Work request — Search the entries below for the word "computer" and copy every line where it appears.

Records —

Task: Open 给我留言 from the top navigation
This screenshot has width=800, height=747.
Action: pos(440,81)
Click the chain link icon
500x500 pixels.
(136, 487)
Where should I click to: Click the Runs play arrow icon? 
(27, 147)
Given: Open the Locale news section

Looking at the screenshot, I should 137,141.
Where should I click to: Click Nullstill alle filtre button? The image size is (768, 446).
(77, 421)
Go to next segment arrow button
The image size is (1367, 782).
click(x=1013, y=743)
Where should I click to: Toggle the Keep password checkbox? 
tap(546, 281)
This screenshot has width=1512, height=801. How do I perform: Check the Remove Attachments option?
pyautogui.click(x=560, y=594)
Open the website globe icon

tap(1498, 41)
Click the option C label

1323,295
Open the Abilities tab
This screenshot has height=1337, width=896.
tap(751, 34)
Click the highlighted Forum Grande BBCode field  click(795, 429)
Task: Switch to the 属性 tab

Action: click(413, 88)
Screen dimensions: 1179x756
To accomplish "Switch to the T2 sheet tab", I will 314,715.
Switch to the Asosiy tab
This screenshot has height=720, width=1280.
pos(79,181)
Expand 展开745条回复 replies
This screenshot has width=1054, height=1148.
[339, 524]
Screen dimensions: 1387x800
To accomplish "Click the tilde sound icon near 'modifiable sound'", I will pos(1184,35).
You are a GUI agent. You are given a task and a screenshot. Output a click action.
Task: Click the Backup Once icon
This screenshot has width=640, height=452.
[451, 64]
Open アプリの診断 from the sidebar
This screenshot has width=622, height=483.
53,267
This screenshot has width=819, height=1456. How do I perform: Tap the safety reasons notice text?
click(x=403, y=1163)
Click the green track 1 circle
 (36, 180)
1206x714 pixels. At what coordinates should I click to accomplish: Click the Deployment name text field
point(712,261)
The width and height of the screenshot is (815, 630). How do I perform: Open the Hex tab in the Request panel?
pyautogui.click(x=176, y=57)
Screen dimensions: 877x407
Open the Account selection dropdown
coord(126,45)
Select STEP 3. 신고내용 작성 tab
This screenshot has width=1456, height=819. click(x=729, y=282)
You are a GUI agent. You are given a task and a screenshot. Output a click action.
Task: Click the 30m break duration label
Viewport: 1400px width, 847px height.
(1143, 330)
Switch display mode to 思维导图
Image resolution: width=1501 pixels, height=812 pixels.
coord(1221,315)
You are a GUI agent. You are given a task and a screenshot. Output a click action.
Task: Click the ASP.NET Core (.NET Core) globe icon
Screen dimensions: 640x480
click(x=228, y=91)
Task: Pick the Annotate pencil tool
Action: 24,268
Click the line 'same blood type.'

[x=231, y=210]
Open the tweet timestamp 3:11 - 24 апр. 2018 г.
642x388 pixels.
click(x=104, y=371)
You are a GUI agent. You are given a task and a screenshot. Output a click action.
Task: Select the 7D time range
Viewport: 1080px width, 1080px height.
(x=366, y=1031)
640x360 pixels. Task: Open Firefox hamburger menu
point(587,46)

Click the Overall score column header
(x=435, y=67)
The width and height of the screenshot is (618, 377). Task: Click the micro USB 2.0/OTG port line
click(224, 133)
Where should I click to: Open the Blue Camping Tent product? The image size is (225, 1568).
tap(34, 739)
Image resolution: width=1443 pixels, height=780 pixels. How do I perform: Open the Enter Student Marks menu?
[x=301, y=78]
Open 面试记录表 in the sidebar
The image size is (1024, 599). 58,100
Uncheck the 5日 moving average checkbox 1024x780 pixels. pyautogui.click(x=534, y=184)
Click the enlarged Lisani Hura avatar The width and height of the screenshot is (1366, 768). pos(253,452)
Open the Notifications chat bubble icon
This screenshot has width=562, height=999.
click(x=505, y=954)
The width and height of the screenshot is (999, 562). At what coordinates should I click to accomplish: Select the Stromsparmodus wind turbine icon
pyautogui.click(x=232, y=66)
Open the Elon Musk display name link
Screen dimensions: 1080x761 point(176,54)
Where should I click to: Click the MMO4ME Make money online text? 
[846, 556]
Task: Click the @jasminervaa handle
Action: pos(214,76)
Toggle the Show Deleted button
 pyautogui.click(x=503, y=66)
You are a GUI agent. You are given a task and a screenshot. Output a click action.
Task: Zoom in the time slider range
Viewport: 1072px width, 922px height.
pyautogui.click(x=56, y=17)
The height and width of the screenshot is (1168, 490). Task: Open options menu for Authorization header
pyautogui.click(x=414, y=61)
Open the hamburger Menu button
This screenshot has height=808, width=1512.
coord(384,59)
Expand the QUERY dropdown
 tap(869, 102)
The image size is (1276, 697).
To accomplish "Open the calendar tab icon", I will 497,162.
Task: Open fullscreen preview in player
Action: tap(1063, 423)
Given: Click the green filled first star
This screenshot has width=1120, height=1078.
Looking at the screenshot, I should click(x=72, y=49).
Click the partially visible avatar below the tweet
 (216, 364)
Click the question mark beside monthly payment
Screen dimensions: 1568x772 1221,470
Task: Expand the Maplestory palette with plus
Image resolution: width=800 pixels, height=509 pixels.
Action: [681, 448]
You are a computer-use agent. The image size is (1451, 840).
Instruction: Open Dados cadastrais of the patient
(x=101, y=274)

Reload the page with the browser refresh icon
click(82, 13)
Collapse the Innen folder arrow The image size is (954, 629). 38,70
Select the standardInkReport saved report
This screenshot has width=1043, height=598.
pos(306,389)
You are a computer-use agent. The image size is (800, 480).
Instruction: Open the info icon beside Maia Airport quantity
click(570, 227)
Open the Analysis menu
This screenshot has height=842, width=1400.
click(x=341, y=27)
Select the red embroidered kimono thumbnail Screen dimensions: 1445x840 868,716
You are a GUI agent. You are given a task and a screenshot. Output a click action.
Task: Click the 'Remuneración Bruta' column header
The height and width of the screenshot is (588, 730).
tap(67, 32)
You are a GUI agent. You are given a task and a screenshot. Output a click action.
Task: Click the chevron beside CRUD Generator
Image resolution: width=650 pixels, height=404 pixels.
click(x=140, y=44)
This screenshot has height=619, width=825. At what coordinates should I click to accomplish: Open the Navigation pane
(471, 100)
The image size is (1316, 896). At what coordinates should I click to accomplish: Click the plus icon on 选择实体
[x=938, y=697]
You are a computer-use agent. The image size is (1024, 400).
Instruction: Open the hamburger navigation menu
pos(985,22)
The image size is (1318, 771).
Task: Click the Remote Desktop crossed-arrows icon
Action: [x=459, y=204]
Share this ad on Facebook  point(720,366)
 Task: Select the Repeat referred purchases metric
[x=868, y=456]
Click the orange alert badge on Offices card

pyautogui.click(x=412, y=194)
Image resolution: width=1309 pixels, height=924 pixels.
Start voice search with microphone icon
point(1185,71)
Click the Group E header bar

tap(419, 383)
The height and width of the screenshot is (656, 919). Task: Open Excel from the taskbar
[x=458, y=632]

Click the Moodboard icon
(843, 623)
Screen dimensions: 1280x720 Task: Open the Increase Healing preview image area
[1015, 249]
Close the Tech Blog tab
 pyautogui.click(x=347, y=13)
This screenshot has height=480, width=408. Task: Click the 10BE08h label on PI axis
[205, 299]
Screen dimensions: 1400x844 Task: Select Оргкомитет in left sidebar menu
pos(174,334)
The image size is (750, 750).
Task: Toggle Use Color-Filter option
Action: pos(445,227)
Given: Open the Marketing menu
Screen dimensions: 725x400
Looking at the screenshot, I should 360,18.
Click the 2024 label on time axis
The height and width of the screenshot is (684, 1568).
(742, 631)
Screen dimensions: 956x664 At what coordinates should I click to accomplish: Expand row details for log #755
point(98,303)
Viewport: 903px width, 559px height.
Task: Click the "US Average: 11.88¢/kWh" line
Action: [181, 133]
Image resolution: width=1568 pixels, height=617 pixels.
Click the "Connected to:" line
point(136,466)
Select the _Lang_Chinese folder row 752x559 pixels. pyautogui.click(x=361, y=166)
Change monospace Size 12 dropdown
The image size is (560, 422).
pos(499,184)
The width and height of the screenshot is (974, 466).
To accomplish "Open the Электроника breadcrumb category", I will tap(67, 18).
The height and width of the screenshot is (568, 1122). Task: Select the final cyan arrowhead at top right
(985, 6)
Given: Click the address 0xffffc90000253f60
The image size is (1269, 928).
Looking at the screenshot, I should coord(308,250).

Answer box —
You are a computer-use agent. The image size is (1451, 840).
You are a computer-use agent. The image size is (800, 480).
You are a computer-use agent. The image size is (1024, 400).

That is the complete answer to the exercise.